About this task
Wherever the string "agent" occurs in a line of these records, report that line.

== Segment start ==

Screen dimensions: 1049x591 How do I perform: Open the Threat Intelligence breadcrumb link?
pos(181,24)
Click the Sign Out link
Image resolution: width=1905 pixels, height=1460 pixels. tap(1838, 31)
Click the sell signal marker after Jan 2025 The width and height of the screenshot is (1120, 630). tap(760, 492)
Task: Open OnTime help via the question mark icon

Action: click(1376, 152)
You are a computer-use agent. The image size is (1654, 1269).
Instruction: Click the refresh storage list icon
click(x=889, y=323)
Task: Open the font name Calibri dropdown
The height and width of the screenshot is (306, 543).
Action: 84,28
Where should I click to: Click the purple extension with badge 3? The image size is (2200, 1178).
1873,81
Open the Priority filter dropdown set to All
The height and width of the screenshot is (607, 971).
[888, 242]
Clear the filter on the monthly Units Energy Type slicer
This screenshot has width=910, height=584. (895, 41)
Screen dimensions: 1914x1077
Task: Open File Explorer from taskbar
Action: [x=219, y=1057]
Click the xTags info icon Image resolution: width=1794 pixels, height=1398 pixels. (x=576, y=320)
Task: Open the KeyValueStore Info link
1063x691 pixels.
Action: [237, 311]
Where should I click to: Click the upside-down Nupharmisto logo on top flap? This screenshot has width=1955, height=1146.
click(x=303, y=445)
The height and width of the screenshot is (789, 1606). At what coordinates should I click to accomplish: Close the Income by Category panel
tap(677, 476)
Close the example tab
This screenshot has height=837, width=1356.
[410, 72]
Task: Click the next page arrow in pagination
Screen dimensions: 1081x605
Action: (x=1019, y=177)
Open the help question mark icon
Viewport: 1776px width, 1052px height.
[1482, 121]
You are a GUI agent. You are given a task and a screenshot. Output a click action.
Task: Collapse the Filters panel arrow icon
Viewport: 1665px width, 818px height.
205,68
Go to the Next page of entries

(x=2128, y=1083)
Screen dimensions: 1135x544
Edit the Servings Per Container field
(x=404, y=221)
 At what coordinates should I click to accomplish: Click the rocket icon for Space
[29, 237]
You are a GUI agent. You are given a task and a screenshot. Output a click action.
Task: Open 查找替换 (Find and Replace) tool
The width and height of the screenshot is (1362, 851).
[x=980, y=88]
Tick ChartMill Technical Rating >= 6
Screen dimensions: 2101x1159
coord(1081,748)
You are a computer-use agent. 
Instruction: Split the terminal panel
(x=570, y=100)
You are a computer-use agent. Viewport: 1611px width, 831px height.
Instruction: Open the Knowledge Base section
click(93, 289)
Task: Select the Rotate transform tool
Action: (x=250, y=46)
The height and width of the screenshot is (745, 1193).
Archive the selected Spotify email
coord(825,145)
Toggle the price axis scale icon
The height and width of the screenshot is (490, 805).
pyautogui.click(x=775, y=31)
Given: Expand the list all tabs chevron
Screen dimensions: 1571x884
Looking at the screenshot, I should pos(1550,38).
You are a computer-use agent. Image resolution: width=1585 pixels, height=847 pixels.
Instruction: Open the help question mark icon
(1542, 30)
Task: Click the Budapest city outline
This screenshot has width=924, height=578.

== Segment end ==

Problem solution
You are a computer-use agent. The image size is (1654, 1269).
You are a GUI agent. You are given a task and a screenshot. Output a click action.
You are a GUI agent. You are given a task and a screenshot. Output a click action.
You are a computer-use agent. 
You are a computer-use agent. Viewport: 1611px width, 831px height.
You are a computer-use agent. Image resolution: width=1585 pixels, height=847 pixels.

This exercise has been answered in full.